Ever since I was five years old, I got henna done every year during Karva Chauth (an Indian festival to celebrate marriage). I remember sitting with the other kids and watching all of our moms get their henna applied. The older children all had to keep us busy so we did not smudge anything. But after the moms were finished, we got to get henna on our hands.
In middle school, I got a design that laced up to my pinky finger. When we came home, my mom put lemon juice and sugar to help the color deepen. At school the next day, my friends were intrigued by how the color did not wash off. I faced a different reaction from my teacher. He was teaching us about something we would later learn in high school and another student blurted, “That is so weird.”
My teacher proceeded to say, “Hey, I’m not the weird girl with writing all over my hand.”
I remember wanting to blurt out how it was not writing; it was henna! It was an important part of my culture. But, I just pushed my sleeve over my hand. I was not really excited about henna the next year or the year after. My fascination was sparked again in high school. In fact, instead of being ashamed or embarrassed of my henna, I began to love it more passionately.
Since I was older, while the moms were doing their henna, I helped out in the kitchen making chai and taking care of the babies. One of the grandmothers began to talk to me. She asked me to sit with her and she said she remembered the time when she had her henna ceremony before her wedding. I picked up a crying baby and began to feed him while I sat in awe as she told me about her experiences with henna. She told me that the more your husband loves you, the darker the color of your henna will be.
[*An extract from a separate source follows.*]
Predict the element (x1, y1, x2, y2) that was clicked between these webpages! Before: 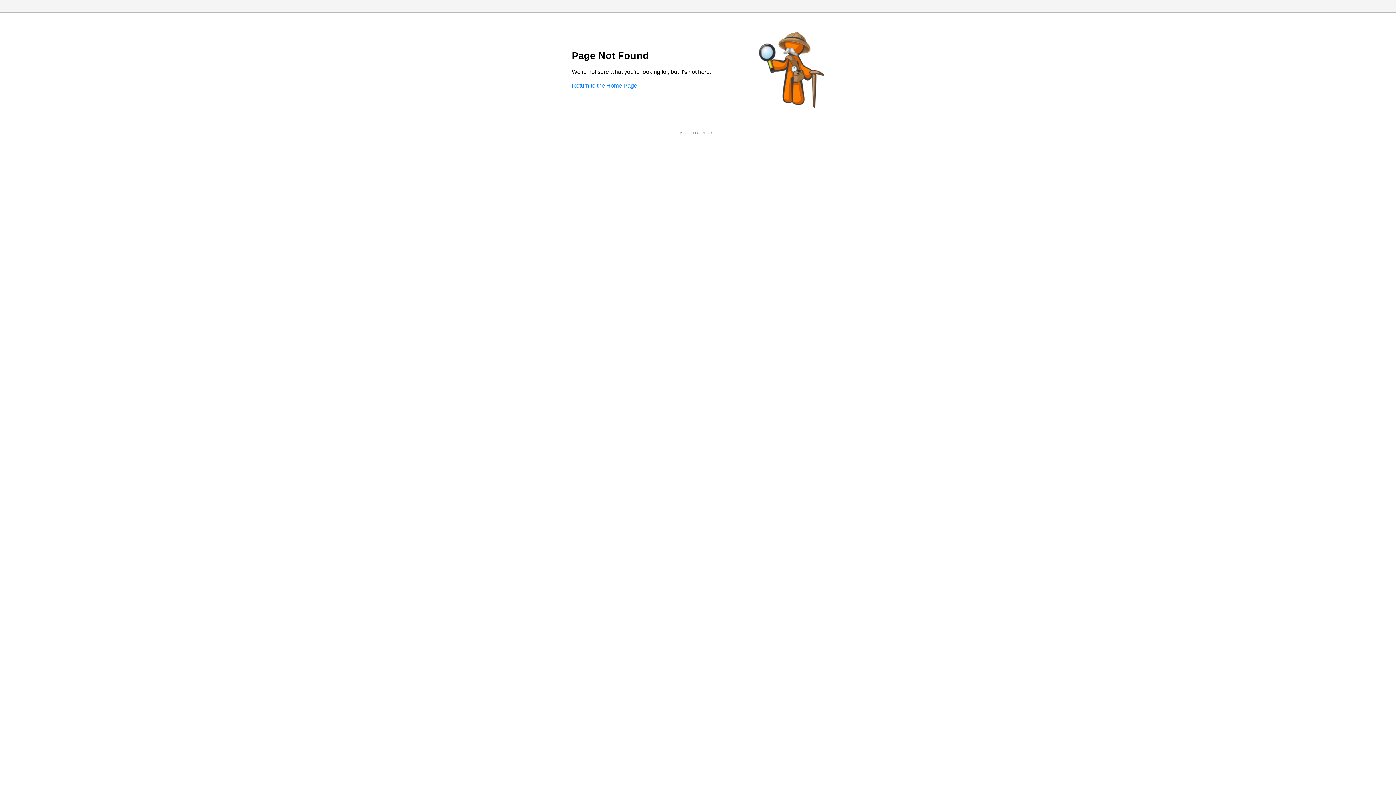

In fact, girls write the names of their husbands’ on their wedding day henna, and if he finds it, then it means he knows your heart.
We looked at pictures of generations of brides with henna: her daughter, daughter in law, her grandchildren. Henna is a tradition celebrated for over 5000 years in Pakistan, India, Africa and the Middle East. When I was living at home, I never really appreciated times like these like I did now. I looked at the people I was around, the food I was eating, and the music that was playing. When we all came together to get our henna done, we forgot about work or school the next day. We just admired the beauty of rich tradition that tied us all together.
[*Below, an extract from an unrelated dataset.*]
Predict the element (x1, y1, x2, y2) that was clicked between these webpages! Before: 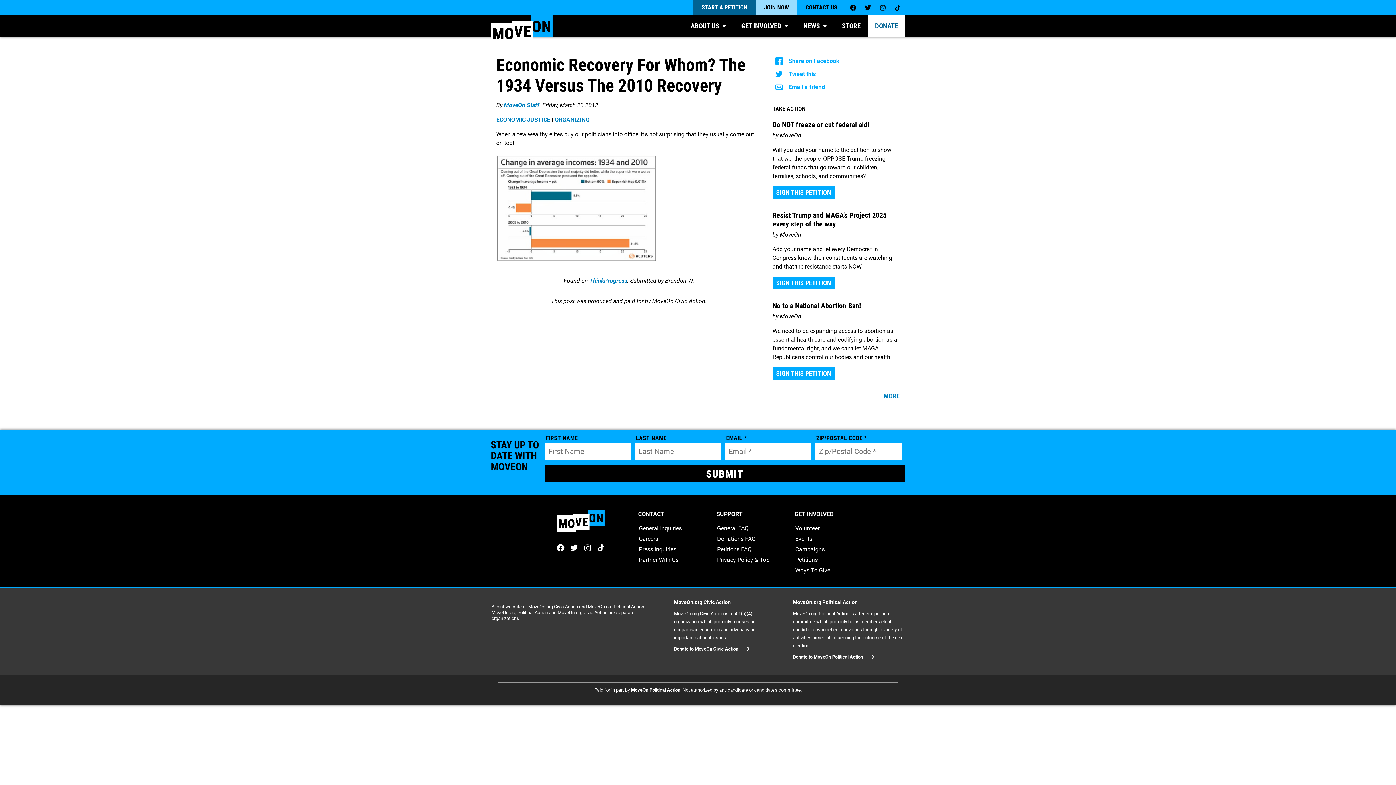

Although none of us were related, our culture is stronger than blood. I never realized how henna was more than a “tattoo”. It was representative of my acceptance for my culture and I would never pull my sleeve over my hand again. Even though I am not married, henna still represents love. I began appreciating and loving the Indian part of my identity and not wanting to cover it up.
My middle school teacher’s comment does not matter too much to me now as it was so long ago. But he inspires me to share something important to me and my heritage, because there are even MORE people who want to understand and love another tradition. Henna is a way for me to explore the patterns of my cultural past. It is a way for me to share how much India means to me.
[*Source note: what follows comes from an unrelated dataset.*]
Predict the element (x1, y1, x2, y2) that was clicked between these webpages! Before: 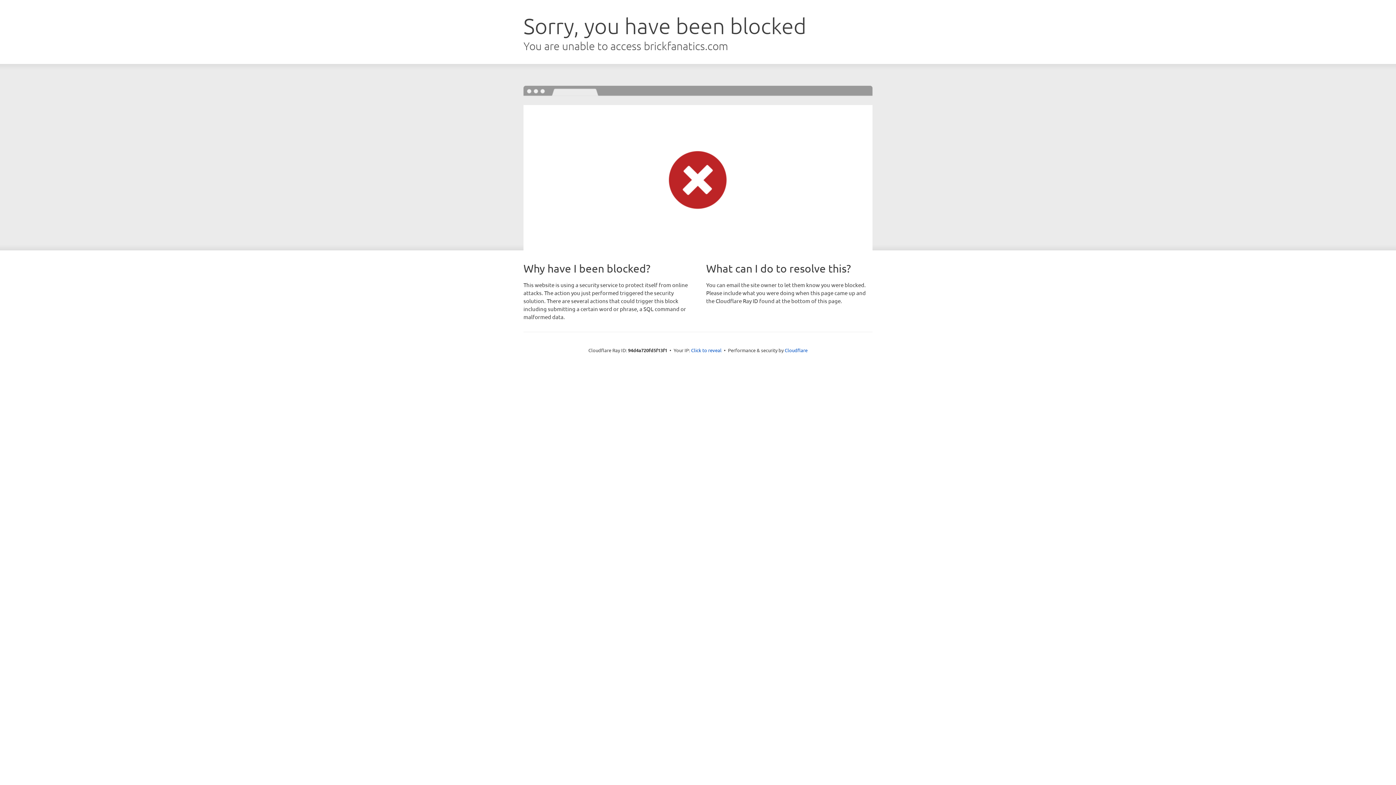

This past fall, on Karva Chauth, I got a call from an Aunty saying how much the children missed me and how Dadiji (grandma) brought pictures to show me. People think that as soon as you move away, you lose your culture because you are not living with your parents anymore. But my roots are something that will ground me wherever I go. When I got my henna done growing up, I learned what it meant to be an Indian girl. I learned that we are the epitome of strength and the backbone of a household. People call that backwards, but I think it is beyond impressive. The aunties I grew up with, worked jobs and also raised their children. Family values, respecting those older to us, treating others as our family, and treating our guests with dignity akin to a God, are so incredible. I learned all of that through the five hours of just getting my henna done and I aspire to be like my role models I have grown up with.
I cannot go with my family to get my henna done because I am living away from them. But even in college when I go with my friends to get our henna done, I know I will be connected with my family. No matter how far the distance, we will all be admiring the same beautiful adornment that taught us all to love.